Perhaps nobody’s task was more important than Romer’s. She had drafted a crucial section of the memo which included an economic forecast and projections about the impact of a fiscal stimulus. Romer was well suited for the job; an economic historian, she was a close student of Washington policymaking during downturns. One of her key papers as an economist at the University of California at Berkeley, where she had spent the previous twenty years, showed that, contrary to popular belief, Franklin D. Roosevelt’s spending programs hadn’t pulled America out of the Depression. (She found that monetary policy was the key factor.) Conservatives had seized on the paper to disprove the efficacy of fiscal stimulus, but Romer’s point wasn’t that Roosevelt had spent too much to no purpose; it was that he hadn’t spent enough. When faced with a severe recession, she believed in overwhelming force.

Summers has been working in Presidential politics for two decades, but Romer was entering government for the first time. “I’m the quintessential outsider here,” she told me.

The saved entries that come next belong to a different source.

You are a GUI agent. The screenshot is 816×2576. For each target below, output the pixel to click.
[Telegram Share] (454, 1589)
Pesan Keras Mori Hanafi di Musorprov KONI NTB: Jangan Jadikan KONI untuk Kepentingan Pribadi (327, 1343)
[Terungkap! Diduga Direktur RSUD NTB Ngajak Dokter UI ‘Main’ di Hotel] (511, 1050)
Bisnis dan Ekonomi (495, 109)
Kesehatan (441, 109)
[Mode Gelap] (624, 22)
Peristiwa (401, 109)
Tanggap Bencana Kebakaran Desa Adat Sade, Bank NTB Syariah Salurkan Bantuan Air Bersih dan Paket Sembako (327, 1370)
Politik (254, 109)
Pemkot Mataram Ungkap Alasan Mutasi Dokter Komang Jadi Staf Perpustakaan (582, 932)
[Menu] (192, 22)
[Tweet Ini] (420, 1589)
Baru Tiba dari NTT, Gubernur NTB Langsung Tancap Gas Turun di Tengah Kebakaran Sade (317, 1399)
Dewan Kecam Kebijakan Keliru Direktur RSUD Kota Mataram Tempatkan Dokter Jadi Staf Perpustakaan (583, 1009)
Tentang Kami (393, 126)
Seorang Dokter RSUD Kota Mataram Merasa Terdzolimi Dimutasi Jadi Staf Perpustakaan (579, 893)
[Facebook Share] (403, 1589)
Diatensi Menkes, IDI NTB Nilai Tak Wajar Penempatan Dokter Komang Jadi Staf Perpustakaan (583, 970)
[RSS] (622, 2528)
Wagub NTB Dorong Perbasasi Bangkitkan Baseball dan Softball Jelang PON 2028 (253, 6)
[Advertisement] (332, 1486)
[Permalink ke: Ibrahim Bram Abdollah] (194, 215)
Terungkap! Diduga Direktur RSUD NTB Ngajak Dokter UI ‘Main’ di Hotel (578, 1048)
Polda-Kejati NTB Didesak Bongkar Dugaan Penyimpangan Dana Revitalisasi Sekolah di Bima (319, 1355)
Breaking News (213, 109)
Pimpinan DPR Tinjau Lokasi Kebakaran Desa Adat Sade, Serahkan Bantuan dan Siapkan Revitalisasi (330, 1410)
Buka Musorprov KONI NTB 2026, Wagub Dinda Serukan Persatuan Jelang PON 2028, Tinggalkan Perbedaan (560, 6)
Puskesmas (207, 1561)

But she was a “giant supporter of the President, probably since 2004.” She said, “On a bad day, my husband would find me at home clicking on the Democratic Convention speech, saying, ‘I want this man to be President.’ ” At the December meeting, it was Romer’s job to explain just how bad the economy was likely to get. “David Axelrod said we have to have a ‘holy-shit moment,’ ” she began. “Well, Mr. President, this is your ‘holy-shit moment.’ It’s worse than we thought.” She gave a short tutorial about what happens to an economy during a depression, what happened during previous severe recessions, and what could happen if the Administration didn’t act. She showed PowerPoint slides emphasizing that the situation would require a bold government response. The purpose of a stimulus is to fill the hole left during a recession by the difference between the economy’s potential and what it’s actually producing—what economists call the “output gap.” She explained the impact of different types of stimulus, giving a lesson on “fiscal multipliers”—the term economists use to describe the economic impact of every dollar of stimulus. For instance, she explained, a dollar of government spending raised the G.D.P. by about a dollar fifty, while every dollar of tax cuts, which are partially saved, generally returned about a dollar or less.

Axelrod told me, “The basic message was that, if we didn’t act quickly to replace the output we were losing, unemployment could skyrocket.” Romer mentioned that employers had dropped more than half a million workers from the payrolls in November, the biggest cut in more than three decades. “The conditions are grim, and deteriorating rapidly,” she told the President.

The most important question facing Obama that day was how large the stimulus should be. Since the election, as the economy continued to worsen, the consensus among economists kept rising. A hundred-billion-dollar stimulus had seemed prudent earlier in the year. Congress now appeared receptive to something on the order of five hundred billion. Joseph Stiglitz, the Nobel laureate, was calling for a trillion. Romer had run simulations of the effects of stimulus packages of varying sizes: six hundred billion dollars, eight hundred billion dollars, and $1.2 trillion. The best estimate for the output gap was some two trillion dollars over 2009 and 2010. Because of the multiplier effect, filling that gap didn’t require two trillion dollars of government spending, but Romer’s analysis, deeply informed by her work on the Depression, suggested that the package should probably be more than $1.2 trillion. The memo to Obama, however, detailed only two packages: a five-hundred-and-fifty-billion-dollar stimulus and an eight-hundred-and-ninety-billion-dollar stimulus. Summers did not include Romer’s $1.2-trillion projection. The memo argued that the stimulus should not be used to fill the entire output gap; rather, it was “an insurance package against catastrophic failure.” At the meeting, according to one participant, “there was no serious discussion to going above a trillion dollars.”

So thank you no, Messrs. Penn and Begala. I don’t want to buy the perfumed centrist (i.e., keep moving to the right) horse manure you’re peddling. And if President Obama and the Democrats are smart, they won’t either.